Text passage:
The basic purpose of a yoga practice is to restrain mental modifications in order to evolve through the five planes of mind. The intent of a yoga practice is the achievement of a steadiness of mind, or mental steadiness.
What is the nature of a steady mind?
The word steadiness indicates that our quality of thought, and therefore our emotion, is free from wavering and indecision regardless of the situations and circumstances we find ourselves in. In this sense, our minds are securely and immovably fixed in place.
There are nine obstacles to mental steadiness: disease, languor, indecision, carelessness, sloth, sensuality, mistaken notion, failure, and inability to maintain. There are four effects on our mind created by these nine obstacles: mental and/or physical pain; sadness or dejection; restlessness and anxiety; and irregularities in breathing. Under the influence of the nine obstacles and their effects our thought patterns remain disturbed and our attention remains fragmented. These obstacles to mental steadiness are a natural and predictable challenge in a yoga practice.
Habituation to the contrary is the method to remove the nine obstacles and their effects. As we develop our power of concentration and become more aware of the presence of the nine obstacles within they immediately begin to lose their effect on us. The act of bringing something into clear focus and attention is a powerful means to reduce its impact. We come know the obstacle more intimately and can then begin to habituate the mind to the contrary [of the nine obstacles]:
For their [the nine obstacles] prevention, habituation to one truth.

Complete the following:
**1)** List the effects on the mind that the passage on mental steadiness says the nine obstacles create.
**2)** Pick up the passage on mental steadiness in yoga after its final sentence and carry it forward.
The listing that comes next is from a different source than the passage on mental steadiness.

Extracted data:

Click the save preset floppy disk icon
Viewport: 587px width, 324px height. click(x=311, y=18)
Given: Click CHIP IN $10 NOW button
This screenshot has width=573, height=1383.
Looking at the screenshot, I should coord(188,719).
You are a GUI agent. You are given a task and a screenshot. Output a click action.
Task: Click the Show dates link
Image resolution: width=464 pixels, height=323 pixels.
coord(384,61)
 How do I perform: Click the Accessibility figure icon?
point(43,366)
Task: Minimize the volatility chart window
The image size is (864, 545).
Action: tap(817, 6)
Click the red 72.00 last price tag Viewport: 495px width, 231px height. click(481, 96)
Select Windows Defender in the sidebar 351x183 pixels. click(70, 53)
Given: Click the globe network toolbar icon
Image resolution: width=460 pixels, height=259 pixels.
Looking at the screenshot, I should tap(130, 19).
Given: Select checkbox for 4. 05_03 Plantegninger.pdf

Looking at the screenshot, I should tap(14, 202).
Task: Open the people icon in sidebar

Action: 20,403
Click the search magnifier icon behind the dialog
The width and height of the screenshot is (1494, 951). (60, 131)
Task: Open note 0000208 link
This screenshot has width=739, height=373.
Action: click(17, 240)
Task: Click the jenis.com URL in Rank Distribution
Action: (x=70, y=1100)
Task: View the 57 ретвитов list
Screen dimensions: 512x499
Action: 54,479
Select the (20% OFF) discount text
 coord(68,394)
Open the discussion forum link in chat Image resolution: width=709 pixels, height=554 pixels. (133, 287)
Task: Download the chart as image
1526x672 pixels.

Answers to each task:
**1)** Mental and/or physical pain; sadness or dejection; restlessness and anxiety; irregularities in breathing.

**2)**
By cultivating habits of friendliness, compassion, goodwill, and indifference towards happiness, misery, virtue and vice, respectively, the mind becomes pure.
(Yoga Sutra: 1.32-33)
Mental steadiness is the habituation to one truth (also described as one-pointedness) and is the foundation for meditation. There are two key strategies involved.
The first stage is the development of awareness. Through concentration we learn to observe the presence of the nine obstacles and their four effects without becoming attached or subservient to them. When we are aware of them we sense their presence within, but we choose to remain detached from them. Awareness is achieved when we feel as though we are an outside observer of our own experiences. By deepening our capacity for awareness we learn to witness our thoughts and feelings without becoming influenced by them.
The second stage, and the key to habituation to the truth, is to interrupt the presence of an obstacle by focusing on a new intent. The nine obstacles and their four effects are not something we set out to repress, attack or destroy – we simply allow them to be without becoming them. We do, however, interrupt them through intention. When we sense an obstacle within, we choose to focus on its solution. For example, if we are tormented by a sense of failure in our lives, then we choose to habituate ourselves to the contrary and create the intention of complete acceptance.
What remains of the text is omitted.